Thermal Relaxation and Cooling of Quark Stars with a Strangelet Crust
Joas Zapata, Rodrigo Negreiros, Thiago Sales, and Prashanth Jaikumar

TL;DR
This paper investigates how different crust compositions, including strangelet crusts, affect the thermal relaxation and cooling times of quark stars, considering also the impact of color superconductivity in the core.
Contribution
It introduces models of quark stars with strangelet crusts and analyzes their thermal relaxation, highlighting the significant differences caused by crust composition and superconductivity effects.
Findings
Strangelet crusts alter the thermal relaxation times of quark stars.
Color superconductivity influences the cooling behavior of the quark core.

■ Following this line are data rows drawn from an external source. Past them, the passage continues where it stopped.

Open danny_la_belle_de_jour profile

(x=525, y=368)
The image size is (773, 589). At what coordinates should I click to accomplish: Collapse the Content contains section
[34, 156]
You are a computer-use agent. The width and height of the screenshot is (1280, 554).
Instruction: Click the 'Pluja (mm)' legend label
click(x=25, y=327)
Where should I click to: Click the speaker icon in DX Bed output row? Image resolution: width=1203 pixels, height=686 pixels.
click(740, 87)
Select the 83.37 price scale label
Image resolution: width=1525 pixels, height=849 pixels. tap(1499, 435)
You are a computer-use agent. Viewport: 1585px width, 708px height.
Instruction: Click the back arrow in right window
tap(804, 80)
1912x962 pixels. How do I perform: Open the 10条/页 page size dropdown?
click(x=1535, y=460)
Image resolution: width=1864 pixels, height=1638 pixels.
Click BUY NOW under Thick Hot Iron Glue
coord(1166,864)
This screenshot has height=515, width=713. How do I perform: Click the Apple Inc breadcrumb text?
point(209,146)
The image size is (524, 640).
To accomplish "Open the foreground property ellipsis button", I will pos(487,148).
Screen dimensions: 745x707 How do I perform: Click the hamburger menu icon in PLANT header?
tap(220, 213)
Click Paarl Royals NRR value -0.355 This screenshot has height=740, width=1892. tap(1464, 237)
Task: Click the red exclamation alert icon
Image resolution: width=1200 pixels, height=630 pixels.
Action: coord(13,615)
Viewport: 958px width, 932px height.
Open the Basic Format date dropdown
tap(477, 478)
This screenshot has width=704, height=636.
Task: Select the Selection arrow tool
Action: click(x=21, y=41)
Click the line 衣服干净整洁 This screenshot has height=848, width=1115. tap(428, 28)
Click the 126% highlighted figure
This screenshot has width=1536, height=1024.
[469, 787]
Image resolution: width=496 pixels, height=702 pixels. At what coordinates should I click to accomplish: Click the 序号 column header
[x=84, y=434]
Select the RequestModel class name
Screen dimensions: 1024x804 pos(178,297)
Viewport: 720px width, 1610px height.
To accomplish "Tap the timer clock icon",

Strangelet crusts lead to distinct cooling signatures compared to nuclear matter crusts.
Abstract
In this article, we explore the cooling of isolated quark stars. These objects are structured of a homogeneous quark matter core and crusted by matter. To do this, we adopt two kinds of crust: (i) a crust made of purely nuclear matter following the Baym-Pethick-Sutherland (BPS) equation of state (EoS) and (ii) a crust made of nuggets of strange quark matter (strangelets). Both models have the same quark matter core described by the MIT bag model EoS. Our main purpose is to quantify the effects of a strangelet crust on the cooling and relaxation times of these strange stars. We also perform a thorough study of the thermal relaxation of quark stars, in which we have found that objects with a strangelet crust have a significantly different thermal relaxation time. Our study also includes the possible effects of color superconductivity in the quark core.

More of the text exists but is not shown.